Brief article on benchmarks of Python repository with leading DVCSen
Matthieu Moy
Matthieu.Moy at imag.fr
Fri Feb 13 07:52:07 GMT 2009
"Stephen J. Turnbull" <stephen at xemacs.org> writes:
> > I'm repeating myself, but you are _not_ explicit about the change it
> > content with bzr. The changes in content are _detected_ after the fact
> > by bzr, with a diff algorithm. As any decent VCS would do.
>
> No, decent VCSes don't use diff algorithms,
THEY DO, FOR THE CONTENT OF FILES.
(in case you didn't notice, the sentence contains the word "content",
and neither "file name" nore "file identity")

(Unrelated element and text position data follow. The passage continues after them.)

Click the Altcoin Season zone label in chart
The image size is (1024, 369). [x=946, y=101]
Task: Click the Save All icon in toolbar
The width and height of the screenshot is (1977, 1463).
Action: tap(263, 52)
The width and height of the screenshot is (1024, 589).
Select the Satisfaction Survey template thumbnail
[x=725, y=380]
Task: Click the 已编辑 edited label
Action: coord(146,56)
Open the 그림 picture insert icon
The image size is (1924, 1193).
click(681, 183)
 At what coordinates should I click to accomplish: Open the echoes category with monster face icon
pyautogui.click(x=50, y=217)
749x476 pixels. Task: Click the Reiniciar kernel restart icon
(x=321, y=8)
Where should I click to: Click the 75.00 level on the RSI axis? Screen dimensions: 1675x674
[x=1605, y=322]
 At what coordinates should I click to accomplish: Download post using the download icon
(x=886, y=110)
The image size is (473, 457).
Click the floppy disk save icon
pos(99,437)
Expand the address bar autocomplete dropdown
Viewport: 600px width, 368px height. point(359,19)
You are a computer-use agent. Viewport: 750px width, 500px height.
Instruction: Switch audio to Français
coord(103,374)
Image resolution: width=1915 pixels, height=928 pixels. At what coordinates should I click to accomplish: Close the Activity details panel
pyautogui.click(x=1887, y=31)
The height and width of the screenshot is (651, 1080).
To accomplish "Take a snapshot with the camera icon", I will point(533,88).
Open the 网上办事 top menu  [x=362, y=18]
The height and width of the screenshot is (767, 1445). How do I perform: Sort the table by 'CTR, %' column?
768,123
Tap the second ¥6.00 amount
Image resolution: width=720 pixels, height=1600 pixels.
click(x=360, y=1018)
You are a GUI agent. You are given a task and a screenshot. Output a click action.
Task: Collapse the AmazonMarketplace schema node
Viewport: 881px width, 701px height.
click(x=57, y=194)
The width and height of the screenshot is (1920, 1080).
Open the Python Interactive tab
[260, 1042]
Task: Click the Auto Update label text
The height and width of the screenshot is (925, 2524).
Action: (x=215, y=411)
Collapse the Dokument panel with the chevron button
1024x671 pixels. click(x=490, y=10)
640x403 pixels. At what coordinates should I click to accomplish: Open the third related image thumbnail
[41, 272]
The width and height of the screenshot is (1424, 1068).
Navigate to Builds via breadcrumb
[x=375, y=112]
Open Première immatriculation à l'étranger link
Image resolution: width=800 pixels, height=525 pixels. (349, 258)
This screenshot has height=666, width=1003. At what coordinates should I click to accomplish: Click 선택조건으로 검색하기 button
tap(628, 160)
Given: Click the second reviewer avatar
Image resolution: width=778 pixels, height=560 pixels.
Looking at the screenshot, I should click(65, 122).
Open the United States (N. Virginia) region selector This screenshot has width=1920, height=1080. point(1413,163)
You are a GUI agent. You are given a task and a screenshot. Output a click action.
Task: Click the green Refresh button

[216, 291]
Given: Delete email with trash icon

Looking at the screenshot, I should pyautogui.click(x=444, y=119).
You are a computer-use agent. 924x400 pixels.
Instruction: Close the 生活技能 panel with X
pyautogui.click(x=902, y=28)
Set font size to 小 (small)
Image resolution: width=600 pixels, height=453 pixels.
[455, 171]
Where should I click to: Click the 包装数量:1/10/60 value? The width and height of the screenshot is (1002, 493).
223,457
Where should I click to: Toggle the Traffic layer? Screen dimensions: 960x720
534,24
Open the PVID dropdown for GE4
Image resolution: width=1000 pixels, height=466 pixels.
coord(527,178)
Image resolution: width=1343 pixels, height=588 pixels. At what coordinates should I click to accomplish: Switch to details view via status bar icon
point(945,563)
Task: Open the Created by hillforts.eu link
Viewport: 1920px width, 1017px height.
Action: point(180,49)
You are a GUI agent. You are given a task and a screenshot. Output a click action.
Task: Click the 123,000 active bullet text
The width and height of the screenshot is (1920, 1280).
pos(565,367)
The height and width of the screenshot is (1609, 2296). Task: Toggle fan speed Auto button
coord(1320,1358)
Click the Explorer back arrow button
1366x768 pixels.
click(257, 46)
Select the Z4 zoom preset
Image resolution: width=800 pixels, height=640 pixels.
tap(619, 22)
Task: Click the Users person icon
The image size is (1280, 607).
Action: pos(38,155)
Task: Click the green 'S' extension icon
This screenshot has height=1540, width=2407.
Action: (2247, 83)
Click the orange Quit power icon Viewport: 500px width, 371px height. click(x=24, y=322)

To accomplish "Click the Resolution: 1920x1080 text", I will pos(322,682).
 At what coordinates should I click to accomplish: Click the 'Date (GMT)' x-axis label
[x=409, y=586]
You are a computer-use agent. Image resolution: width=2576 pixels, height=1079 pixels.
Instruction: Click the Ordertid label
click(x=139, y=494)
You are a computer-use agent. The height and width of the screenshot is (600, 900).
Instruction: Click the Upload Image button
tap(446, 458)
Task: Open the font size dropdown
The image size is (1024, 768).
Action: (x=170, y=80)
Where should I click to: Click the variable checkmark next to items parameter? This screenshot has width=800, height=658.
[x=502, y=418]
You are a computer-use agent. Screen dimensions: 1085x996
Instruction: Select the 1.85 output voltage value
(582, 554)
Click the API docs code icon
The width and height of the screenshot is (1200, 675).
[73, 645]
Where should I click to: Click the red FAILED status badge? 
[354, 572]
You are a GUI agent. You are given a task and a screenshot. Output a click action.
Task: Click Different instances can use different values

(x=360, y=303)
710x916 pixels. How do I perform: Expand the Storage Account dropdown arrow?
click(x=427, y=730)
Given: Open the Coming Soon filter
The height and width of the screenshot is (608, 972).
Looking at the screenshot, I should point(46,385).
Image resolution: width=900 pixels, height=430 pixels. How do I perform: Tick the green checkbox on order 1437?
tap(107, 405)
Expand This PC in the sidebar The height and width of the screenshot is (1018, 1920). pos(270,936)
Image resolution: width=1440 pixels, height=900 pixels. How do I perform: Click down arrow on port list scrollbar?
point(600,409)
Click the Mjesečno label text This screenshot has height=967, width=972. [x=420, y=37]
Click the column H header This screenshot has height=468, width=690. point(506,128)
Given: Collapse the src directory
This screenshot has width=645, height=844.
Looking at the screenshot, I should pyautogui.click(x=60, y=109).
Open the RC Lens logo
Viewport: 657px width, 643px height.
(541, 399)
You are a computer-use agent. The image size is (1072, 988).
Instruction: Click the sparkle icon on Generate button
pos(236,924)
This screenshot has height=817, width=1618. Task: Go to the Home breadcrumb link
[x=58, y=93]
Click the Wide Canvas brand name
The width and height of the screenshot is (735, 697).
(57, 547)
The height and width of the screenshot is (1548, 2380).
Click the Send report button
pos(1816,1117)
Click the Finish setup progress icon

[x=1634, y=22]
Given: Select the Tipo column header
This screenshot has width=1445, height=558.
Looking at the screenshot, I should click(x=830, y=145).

Try it: open a file in your text editor, add a line in the middle,
save, run "$vcs diff". It will show
--- file
+++ file
context
+line you've added
context
And now, tell me how $vcs noticed that the line has just been added,
if not with a diff algorithm.
(And no, diff algorithms are not 100% reliable, it does happen that
the diff doesn't actually show your intention. Not a coincidence if
there are actually several diff algorithms.)
> they flag files with changed content. That way almost all changes
> that humans make will lead to a perception of O(1) performance for
> $VCS diff (and related operations).
That's a totally different issue. Fast performance for diff can be
achieved with a purely snapshot oriented system (like Git), without
marking who changed from a revision to another (hint: checksums).